#### GIVEN INSTRUCTION
Rewrite all of the records below line for line, requests included, and increase every coordinate in the answers by 83.

>>>

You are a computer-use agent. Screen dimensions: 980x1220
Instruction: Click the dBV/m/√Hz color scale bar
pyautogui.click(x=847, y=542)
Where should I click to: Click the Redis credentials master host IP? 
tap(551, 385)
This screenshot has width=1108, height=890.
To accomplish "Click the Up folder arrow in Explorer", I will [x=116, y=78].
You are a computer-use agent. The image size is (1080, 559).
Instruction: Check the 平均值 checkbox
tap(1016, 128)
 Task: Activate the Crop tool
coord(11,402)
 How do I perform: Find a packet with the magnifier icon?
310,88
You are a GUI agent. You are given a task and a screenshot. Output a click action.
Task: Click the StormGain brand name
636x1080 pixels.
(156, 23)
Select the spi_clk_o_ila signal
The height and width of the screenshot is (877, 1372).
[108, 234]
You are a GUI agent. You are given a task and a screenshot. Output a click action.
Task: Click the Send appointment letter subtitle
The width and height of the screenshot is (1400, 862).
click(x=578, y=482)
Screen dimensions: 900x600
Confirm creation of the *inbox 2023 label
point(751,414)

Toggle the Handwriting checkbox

<<<

#### REPLY
You are a computer-use agent. Screen dimensions: 980x1220
Instruction: Click the dBV/m/√Hz color scale bar
pyautogui.click(x=930, y=625)
Where should I click to: Click the Redis credentials master host IP? 
tap(634, 468)
This screenshot has width=1108, height=890.
To accomplish "Click the Up folder arrow in Explorer", I will [x=199, y=161].
You are a computer-use agent. The image size is (1080, 559).
Instruction: Check the 平均值 checkbox
tap(1099, 211)
 Task: Activate the Crop tool
coord(94,485)
 How do I perform: Find a packet with the magnifier icon?
393,171
You are a GUI agent. You are given a task and a screenshot. Output a click action.
Task: Click the StormGain brand name
636x1080 pixels.
(239, 106)
Select the spi_clk_o_ila signal
The height and width of the screenshot is (877, 1372).
[191, 317]
You are a GUI agent. You are given a task and a screenshot. Output a click action.
Task: Click the Send appointment letter subtitle
The width and height of the screenshot is (1400, 862).
click(x=661, y=565)
Screen dimensions: 900x600
Confirm creation of the *inbox 2023 label
point(834,497)

Toggle the Handwriting checkbox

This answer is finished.